Collected data entries
###

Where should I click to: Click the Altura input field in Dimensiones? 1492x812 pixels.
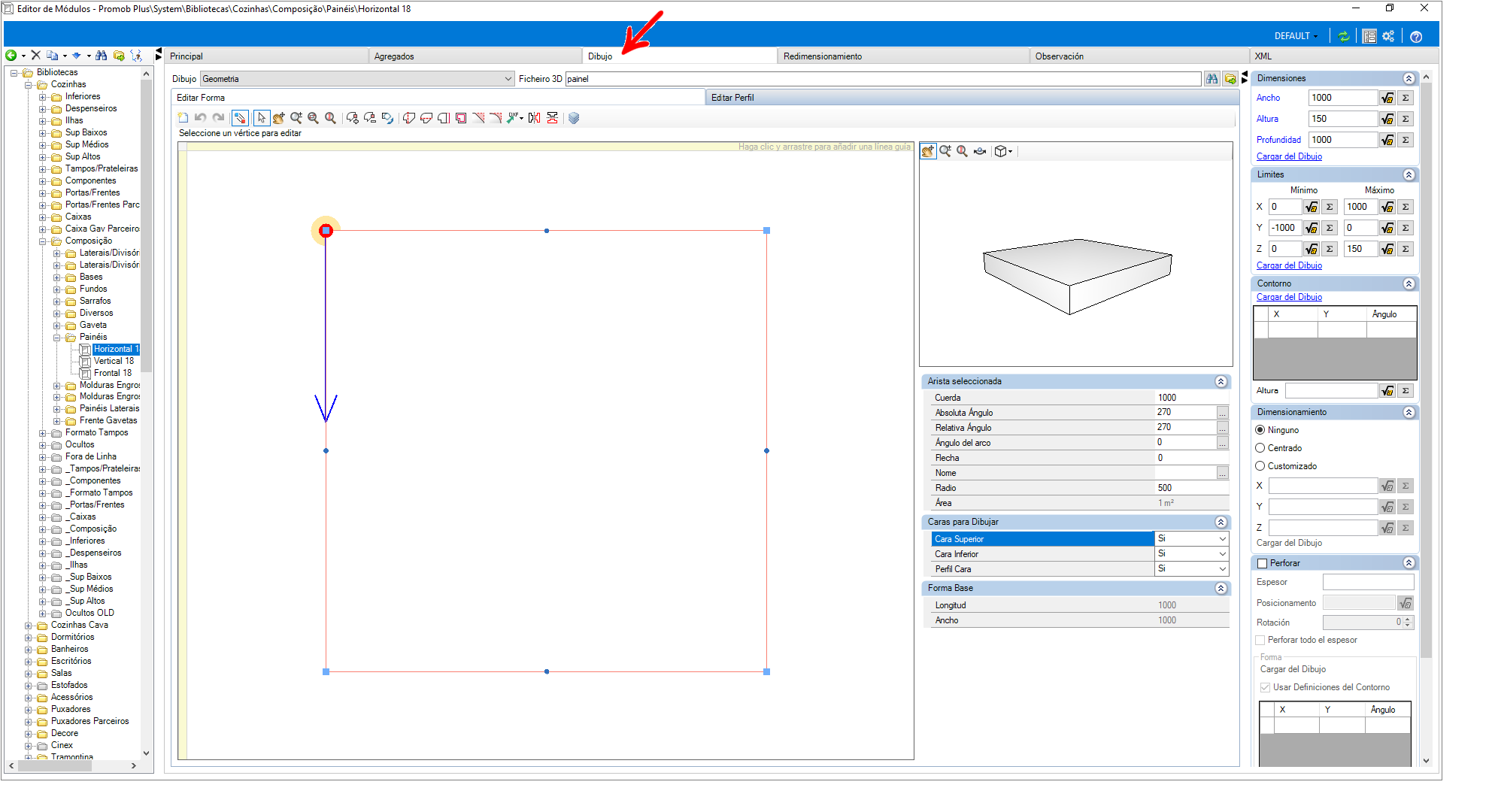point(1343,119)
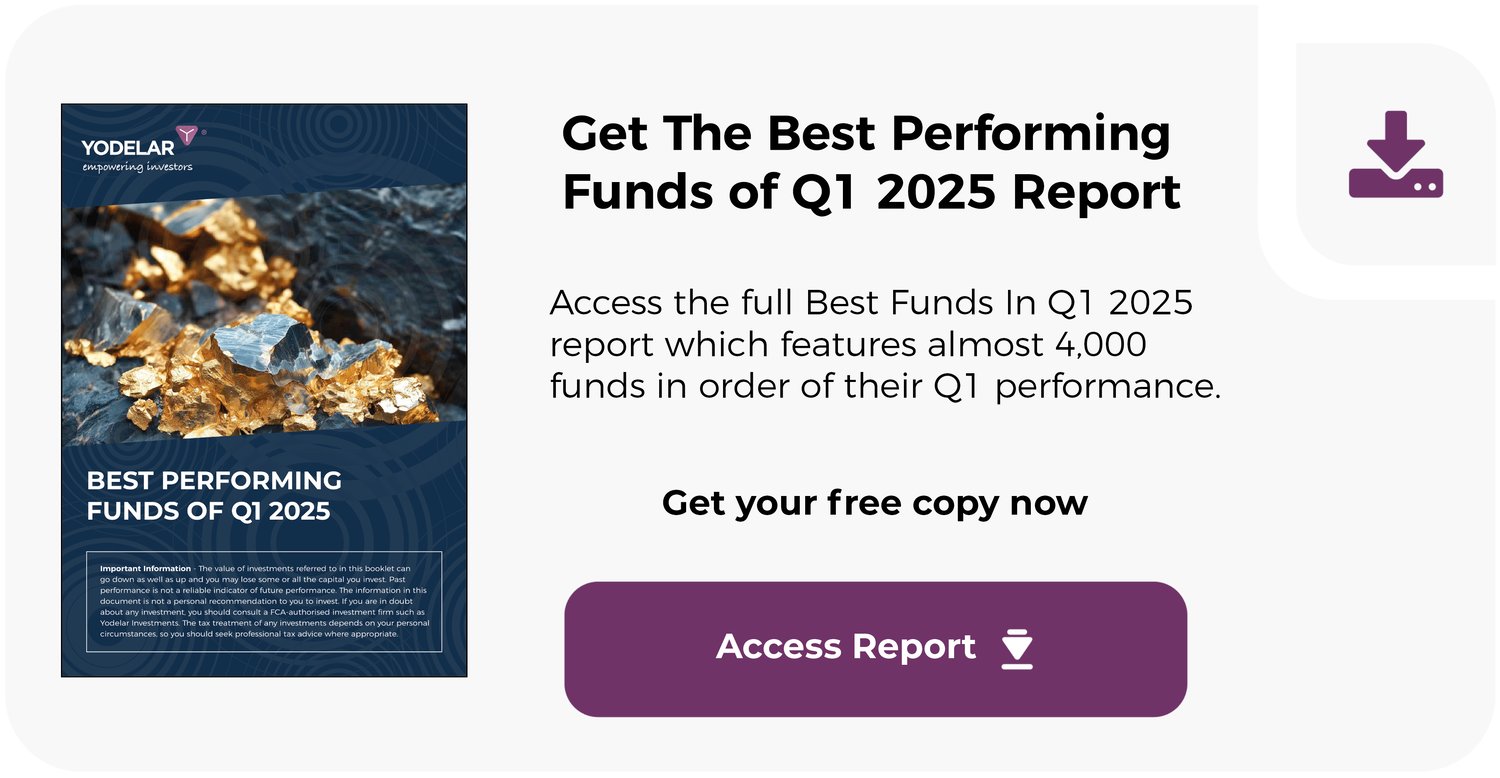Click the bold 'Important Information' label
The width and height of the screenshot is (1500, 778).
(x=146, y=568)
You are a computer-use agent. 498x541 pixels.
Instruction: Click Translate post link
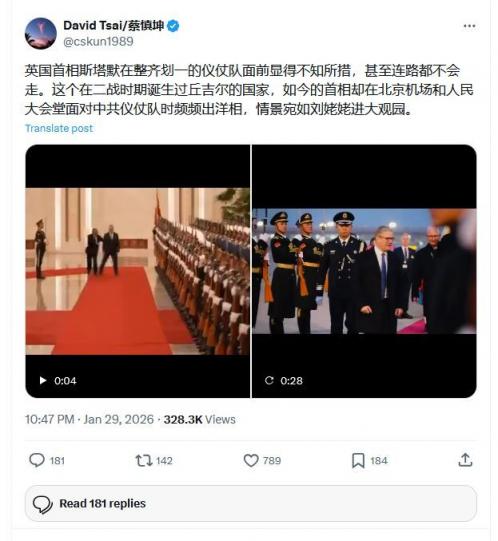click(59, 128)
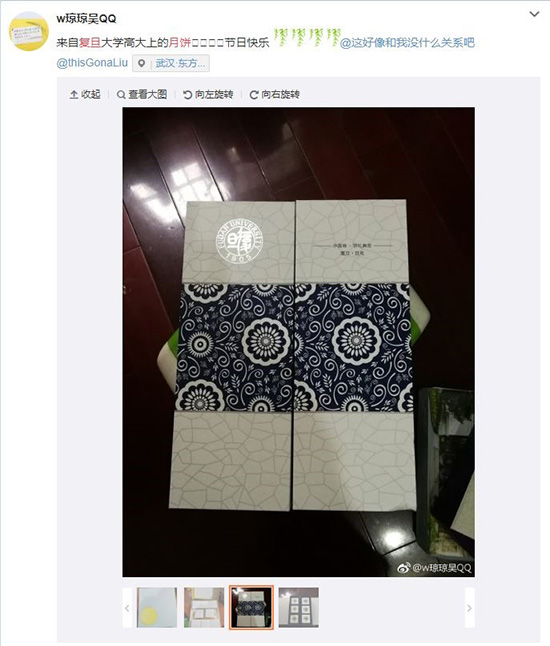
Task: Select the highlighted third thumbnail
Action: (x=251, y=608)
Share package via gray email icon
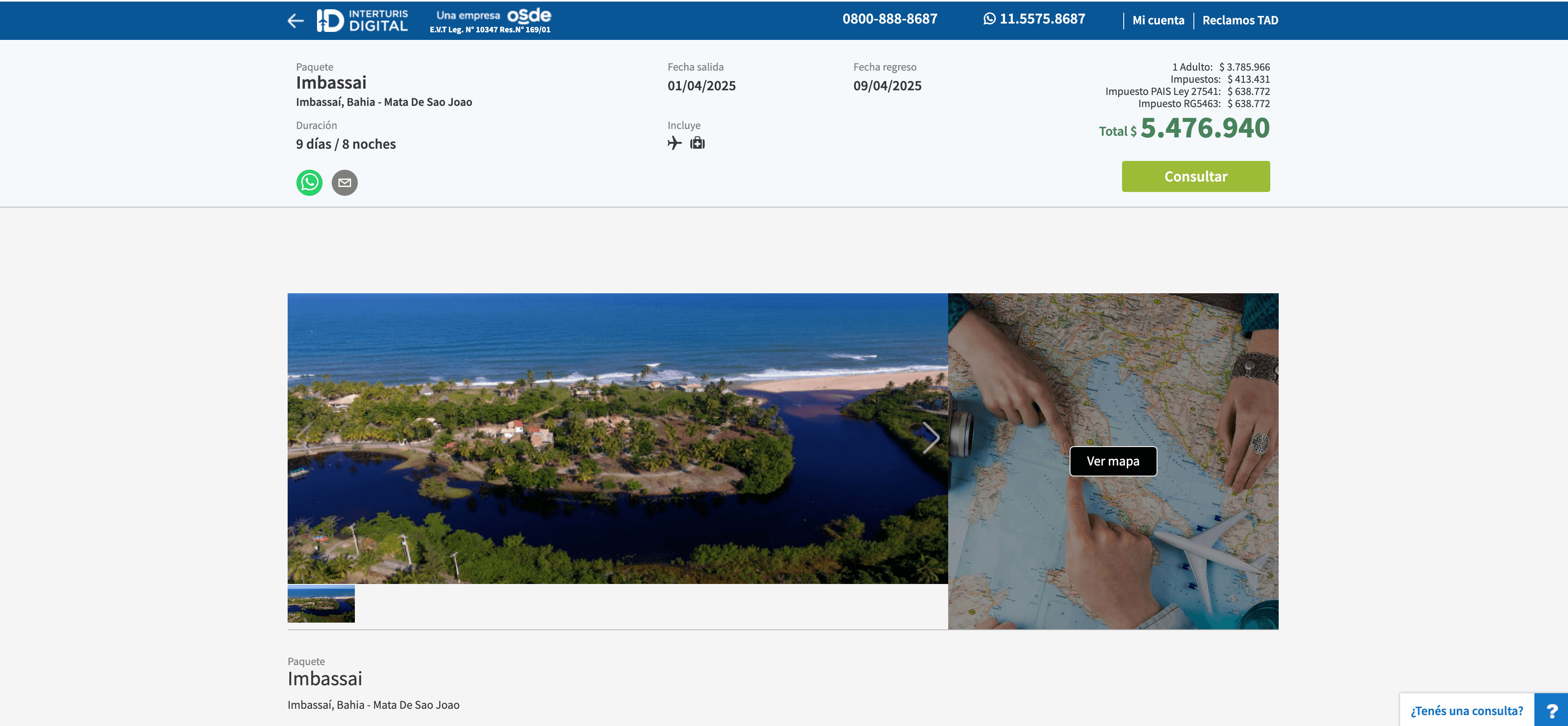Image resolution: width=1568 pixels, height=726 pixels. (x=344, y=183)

###

**SET TASK:**
Reproduce these lines word for word, without the pictures.

**RESULT OF THIS TASK:**
Where should I click to: Click the Altura input field in Dimensiones? 1492x812 pixels.
point(1343,119)
Click the bold 'Important Information' label
The width and height of the screenshot is (1500, 778).
(x=146, y=568)
You are a computer-use agent. 498x541 pixels.
Instruction: Click Translate post link
click(59, 128)
Task: Select the highlighted third thumbnail
Action: (x=251, y=608)
Share package via gray email icon
Image resolution: width=1568 pixels, height=726 pixels. (x=344, y=183)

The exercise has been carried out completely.